** Task to carry out **
Show the lines below that contain the string "Open".

** Provided records **
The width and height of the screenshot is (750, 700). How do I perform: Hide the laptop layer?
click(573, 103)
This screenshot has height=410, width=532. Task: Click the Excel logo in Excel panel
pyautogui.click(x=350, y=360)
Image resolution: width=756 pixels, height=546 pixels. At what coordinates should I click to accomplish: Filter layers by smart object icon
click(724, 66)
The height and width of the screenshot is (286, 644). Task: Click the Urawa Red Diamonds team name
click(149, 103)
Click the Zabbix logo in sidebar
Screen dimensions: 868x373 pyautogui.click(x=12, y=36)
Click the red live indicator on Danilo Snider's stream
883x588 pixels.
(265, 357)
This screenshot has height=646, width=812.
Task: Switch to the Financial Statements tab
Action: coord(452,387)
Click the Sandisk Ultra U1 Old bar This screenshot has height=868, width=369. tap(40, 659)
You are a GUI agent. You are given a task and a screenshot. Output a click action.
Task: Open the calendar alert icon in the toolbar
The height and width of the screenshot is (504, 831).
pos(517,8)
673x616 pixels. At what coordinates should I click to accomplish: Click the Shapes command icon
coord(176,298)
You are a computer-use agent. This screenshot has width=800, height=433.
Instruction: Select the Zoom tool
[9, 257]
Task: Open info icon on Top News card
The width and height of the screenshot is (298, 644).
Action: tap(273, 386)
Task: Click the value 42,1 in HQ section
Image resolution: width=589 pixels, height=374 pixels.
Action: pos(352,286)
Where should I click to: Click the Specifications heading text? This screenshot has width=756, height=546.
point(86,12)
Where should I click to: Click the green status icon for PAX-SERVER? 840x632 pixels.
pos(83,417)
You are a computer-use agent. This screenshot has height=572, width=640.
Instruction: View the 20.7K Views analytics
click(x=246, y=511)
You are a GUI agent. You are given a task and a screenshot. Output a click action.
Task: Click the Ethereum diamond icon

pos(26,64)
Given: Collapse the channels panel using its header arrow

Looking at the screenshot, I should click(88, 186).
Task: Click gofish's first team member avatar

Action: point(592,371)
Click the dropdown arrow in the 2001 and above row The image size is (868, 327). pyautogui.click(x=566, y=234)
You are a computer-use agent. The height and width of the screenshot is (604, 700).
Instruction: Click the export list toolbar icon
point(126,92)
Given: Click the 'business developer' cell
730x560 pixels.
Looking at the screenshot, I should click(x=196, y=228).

** Task output **
Task: Open the calendar alert icon in the toolbar
Task: Open info icon on Top News card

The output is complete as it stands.